Last weekend, misleading reports suggested that China imposed a new ban on cryptocurrencies; however, this was inaccurate. In reality, China had already banned both cryptocurrency trading and mining back in September 2021. Despite this, significant regulatory changes occurred in Hong Kong on August 1, 2023, where new laws were introduced allowing companies to apply for licences to issue stablecoins. Unlike volatile cryptocurrencies such as Bitcoin, stablecoins have a value tied to traditional currencies or commodities, providing more stability for investors.
Last year, transactions involving stablecoins totalled a remarkable US$27.6 trillion, surpassing the combined volume of transactions made through Visa and Mastercard and numbering approximately 15 times the total value of the Australian economy. The trend of regulating stablecoins is not exclusive to Hong Kong. In the United States, President Donald Trump recently signed the GENIUS Act, aimed at creating a regulatory framework for stablecoins. This has led to a positive market response, with companies engaged in stablecoin issuance seeing significant stock price increases.
In contrast, the Reserve Bank of Australia (RBA) remains cautious, ruling out the introduction of a central bank digital currency while initiating trials of tokenised currencies and stablecoins. Despite the enthusiasm surrounding stablecoins, critics like law professor Hilary Allen express concerns over potential financial market repercussions, comparing the regulatory environment to the unregulated pre-Great Depression era.
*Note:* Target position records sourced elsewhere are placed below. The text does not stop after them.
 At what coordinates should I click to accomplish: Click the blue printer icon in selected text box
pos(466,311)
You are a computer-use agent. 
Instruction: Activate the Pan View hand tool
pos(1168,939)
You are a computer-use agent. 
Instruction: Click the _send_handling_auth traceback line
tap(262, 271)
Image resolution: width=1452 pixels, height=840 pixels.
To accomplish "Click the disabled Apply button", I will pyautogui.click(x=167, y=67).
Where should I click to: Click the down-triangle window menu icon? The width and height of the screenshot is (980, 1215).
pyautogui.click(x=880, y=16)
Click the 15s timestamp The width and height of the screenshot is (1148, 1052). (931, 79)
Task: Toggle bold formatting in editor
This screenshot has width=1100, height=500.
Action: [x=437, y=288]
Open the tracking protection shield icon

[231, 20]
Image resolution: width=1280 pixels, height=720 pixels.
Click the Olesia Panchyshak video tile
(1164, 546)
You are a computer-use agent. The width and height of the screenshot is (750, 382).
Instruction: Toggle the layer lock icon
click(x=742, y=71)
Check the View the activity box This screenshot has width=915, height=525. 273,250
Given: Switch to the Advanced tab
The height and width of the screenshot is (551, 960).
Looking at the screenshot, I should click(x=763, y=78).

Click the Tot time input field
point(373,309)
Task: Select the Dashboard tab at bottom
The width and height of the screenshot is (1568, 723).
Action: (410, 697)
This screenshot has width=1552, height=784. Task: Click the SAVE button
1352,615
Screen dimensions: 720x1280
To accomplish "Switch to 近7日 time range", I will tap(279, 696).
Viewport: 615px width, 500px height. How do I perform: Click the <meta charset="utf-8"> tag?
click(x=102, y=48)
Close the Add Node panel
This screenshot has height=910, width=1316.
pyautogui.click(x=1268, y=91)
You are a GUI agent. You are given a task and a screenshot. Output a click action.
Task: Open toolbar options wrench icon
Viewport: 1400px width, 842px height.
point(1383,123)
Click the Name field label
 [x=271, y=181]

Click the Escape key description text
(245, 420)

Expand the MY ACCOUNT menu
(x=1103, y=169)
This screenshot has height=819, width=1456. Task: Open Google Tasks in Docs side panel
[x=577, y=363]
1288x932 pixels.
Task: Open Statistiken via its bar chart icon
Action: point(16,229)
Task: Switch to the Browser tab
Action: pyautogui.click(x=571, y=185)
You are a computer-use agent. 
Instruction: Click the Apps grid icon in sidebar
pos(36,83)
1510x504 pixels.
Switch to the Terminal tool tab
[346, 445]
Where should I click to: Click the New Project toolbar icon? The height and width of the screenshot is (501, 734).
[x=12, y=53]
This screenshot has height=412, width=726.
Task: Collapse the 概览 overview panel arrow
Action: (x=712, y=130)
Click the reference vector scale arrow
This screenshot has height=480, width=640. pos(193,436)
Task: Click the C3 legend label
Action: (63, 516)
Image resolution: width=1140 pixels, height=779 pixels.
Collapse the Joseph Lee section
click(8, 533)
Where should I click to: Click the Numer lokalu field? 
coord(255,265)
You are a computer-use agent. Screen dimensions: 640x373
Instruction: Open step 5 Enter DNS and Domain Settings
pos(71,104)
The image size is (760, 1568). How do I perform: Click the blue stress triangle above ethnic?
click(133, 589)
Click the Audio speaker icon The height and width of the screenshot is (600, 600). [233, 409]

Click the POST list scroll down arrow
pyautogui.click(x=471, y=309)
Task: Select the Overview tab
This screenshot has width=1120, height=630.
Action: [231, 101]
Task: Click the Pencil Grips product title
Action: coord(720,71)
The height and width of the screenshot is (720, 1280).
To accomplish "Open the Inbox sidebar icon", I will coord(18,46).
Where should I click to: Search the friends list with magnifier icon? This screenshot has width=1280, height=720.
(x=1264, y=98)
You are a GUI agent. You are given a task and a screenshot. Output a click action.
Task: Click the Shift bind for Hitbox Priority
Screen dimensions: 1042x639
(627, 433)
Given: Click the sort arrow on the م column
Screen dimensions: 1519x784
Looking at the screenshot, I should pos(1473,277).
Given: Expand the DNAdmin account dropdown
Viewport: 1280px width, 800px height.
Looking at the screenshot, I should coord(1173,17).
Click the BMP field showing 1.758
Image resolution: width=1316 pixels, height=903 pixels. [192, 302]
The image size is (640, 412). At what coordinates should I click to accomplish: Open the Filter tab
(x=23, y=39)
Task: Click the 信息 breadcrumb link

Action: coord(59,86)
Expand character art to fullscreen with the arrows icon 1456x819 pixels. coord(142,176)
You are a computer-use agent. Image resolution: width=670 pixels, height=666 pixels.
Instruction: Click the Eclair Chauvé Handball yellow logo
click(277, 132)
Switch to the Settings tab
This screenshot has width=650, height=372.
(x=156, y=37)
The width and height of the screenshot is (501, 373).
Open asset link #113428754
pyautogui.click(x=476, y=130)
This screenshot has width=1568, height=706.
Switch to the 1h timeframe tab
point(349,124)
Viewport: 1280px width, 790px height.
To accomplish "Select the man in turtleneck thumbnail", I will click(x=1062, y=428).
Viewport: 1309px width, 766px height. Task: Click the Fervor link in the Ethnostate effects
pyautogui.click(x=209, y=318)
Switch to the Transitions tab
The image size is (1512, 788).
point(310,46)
Meanwhile, advancements in Hong Kong’s regulations occur alongside pressure from Chinese tech giants, which are advocating for Beijing to support stablecoins backed by the Chinese yuan to counter the dominance of US dollar-backed cryptocurrencies. Analysts speculate that Hong Kong may serve as a testing ground for stablecoin initiatives in mainland China.
The issuance of a yuan-backed stablecoin may facilitate the internationalisation of China’s currency, as the country seeks to reduce its reliance on the US dollar and promote the yuan. Yet, experts assert that the success of such initiatives will hinge on broader economic factors and the overall attractiveness of the yuan rather than solely on technological innovations. Ultimately, the advent of yuan-backed stablecoins may enhance demand for high-quality liquid assets but will not independently drive the de-dollarisation of global transactions.